Les quatre directeurs de maison approuvent avec emphase. Les autres professeurs opinent pensivement.

"C't'ne honte d's'en prendre aux plus jeunes", estime Hagrid. Je pense qu'il ne trouve pas de façon polie de parler de sangs-mêlés ou de nés-Moldus et qu'il abandonne.

"Nous devons en effet protéger les plus jeunes et nos élèves les plus fragiles. C'est une action qui nous concerne tous", je pontifie un peu.

"Nous allons maintenir les rondes nocturnes ?" s'enquiert maintenant Pomona.

"Je pense qu'il le faut, mais toutes les nuits me paraît exagéré. Je propose qu'on s'organise sur des rondes surprises, une toutes les nuits, à une heure différente. Pas d'habitude."
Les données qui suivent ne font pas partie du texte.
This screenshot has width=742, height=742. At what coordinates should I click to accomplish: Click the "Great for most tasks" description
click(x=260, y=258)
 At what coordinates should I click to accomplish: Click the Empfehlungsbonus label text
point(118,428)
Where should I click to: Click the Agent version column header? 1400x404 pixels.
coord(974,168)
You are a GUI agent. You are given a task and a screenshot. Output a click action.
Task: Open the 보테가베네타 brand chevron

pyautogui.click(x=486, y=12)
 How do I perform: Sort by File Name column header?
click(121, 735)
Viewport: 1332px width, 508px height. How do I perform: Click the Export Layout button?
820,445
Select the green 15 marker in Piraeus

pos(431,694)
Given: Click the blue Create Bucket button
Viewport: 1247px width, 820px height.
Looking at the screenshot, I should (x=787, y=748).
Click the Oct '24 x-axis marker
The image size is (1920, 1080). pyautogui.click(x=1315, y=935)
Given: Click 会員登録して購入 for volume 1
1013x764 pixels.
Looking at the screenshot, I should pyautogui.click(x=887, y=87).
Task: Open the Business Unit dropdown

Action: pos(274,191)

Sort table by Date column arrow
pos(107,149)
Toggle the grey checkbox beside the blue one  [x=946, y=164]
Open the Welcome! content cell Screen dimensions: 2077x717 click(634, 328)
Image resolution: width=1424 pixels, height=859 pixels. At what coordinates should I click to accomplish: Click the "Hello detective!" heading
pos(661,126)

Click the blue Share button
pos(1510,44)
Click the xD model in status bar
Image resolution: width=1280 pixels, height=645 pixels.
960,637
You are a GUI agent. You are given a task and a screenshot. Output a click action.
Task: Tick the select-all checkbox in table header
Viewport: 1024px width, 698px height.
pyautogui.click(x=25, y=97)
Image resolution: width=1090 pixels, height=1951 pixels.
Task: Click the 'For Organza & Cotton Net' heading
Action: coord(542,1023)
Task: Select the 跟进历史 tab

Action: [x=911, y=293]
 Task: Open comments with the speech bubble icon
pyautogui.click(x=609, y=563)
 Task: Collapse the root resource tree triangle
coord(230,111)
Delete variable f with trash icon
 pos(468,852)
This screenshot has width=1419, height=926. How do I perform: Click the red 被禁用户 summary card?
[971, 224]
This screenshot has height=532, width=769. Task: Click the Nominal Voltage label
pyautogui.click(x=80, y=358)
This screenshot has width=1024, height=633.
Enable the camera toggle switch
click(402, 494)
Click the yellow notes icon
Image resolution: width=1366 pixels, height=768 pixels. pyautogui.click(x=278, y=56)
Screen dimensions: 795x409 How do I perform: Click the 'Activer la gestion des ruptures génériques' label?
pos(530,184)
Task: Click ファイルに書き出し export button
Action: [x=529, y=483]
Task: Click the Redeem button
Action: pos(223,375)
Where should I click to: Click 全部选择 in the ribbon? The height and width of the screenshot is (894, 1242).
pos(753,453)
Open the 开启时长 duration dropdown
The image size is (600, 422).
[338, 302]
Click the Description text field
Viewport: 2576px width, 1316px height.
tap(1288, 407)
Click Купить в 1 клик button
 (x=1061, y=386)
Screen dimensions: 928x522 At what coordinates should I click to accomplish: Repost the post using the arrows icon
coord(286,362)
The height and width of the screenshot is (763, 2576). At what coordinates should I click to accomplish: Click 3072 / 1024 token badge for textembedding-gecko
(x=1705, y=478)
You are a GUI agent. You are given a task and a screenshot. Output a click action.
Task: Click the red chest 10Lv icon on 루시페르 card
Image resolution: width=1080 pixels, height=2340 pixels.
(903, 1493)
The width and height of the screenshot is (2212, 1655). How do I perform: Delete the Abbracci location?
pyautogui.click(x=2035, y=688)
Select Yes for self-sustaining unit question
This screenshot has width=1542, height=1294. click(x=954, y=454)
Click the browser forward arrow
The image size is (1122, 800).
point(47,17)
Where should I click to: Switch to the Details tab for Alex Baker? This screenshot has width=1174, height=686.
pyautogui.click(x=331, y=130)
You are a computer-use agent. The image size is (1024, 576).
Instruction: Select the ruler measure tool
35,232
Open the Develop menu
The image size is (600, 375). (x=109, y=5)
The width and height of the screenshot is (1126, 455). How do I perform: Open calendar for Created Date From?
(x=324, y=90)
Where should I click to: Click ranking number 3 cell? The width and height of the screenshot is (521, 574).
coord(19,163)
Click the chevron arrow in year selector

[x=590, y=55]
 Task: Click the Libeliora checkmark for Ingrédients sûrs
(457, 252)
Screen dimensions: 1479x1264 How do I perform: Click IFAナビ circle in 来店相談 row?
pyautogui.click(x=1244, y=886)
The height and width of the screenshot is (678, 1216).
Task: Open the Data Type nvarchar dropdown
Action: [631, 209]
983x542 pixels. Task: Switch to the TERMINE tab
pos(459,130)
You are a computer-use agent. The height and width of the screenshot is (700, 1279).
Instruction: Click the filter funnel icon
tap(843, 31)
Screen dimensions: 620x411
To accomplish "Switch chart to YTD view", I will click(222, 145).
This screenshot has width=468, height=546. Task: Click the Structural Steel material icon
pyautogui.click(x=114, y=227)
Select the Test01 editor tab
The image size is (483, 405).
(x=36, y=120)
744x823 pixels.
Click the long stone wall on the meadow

"M. le directeur a toujours une attention particulière et admirable pour les détails", persifle Severus.

Il y a des sourires entendus dans l'assistance. M. Rusard lève un doigt timide et je m'empresse de lui donner la parole.

"Je pourrais être prévenu de… ces rondes ?"

*Évidemment, M. Rusard. Et d'ailleurs, je voulais solliciter votre avis. Vous êtes celui ici qui nous rappelle combien nos élèves ne manquent jamais de créativité pour contourner le règlement. Si vous avez des idées de ce qui se passe, c'est le moment."

M. Rusard semble avoir envie de s'enfuir et je me demande s'il croit que je me moque de lui.

"Contourner le règlement est une chose, mais voler des objets appartenant à ses condisciples", commente hautainement McGonagall, "c'est beaucoup plus rare et ça demande la plus grande fermeté."

"Évidemment", je concours.

"Si je savais, M. le directeur... je vous le dirais", finit par glisser M. Rusard dans le silence qui a suivi.

"Ce que je vous demande, c'est sur quoi nous devrions porter nos efforts de surveillance. Les hiboux ? La correspondance ?"

"La correspondance ?", s'effare M. Rusard.

Comme je répugne à parler des théories de Severus et de Dora, je hausse les épaules pour minimiser l'idée.

"Je pense, moi, Remus, que nous devrions enquêter auprès des portraits et des fantômes. En particulier les portraits proches des entrées de maison", précise Filius Flitwick. "Je pense que nous pouvons tous mener l'enquête auprès des portraits. Nous savons bien que tous ne sont pas toujours dans leur cadre. Mieux vaut poser plusieurs fois la question."

"Très bonne idée, Filius", j'approuve ouvertement. "Je vais commencer cette après-midi."

"M. le directeur", appelle alors M. Rusard, "je me suis dit... peut-être que le... butin est caché... par exemple dans les serres. Nous pourrions chercher ensemble. Cette après-midi, si vous voulez."

Je regarde le concierge. Il était déjà là quand j'étais étudiant et nous n'avions pas alors les meilleures relations. Il faisait partie des rares personnes au courant de ma condition — et sans doute la seule personne de l'équipe qui savait et ne me montrait aucune compassion. Mon appartenance aux Maraudeurs n'aidait certainement pas. Quand je suis revenu comme professeur, il m'a d'abord ignoré et j'ai fait de même. Quand j'ai succédé à Dumbledore, cette ignorance mutuelle est devenue impossible. Je sais qu'il me trouve trop laxiste en général et ne parlons pas de ce qu'il a pensé de Cyrus. Et quand Pomona a découvert le scooter ramené par ce dernier planqué dans une serre désaffectée et que je n'ai eu d'autre possibilité que de le renvoyer de cours pendant un mois, M. Rusard n'avait eu de cesse de se féliciter que — cette fois — je n'ai pas fermé les yeux.

J'essaie de me dire que je vois des railleries effrontées là où il n'y a que maladresse et solitude. C'est après tout un Cracmol qui rentrée après rentrée voit arriver de nouvelles générations de gamins qui très vite acquièrent un savoir-faire qu'il n'aura jamais.

"Faisons ça, pourquoi pas", je lui réponds donc avec un sourire forcé.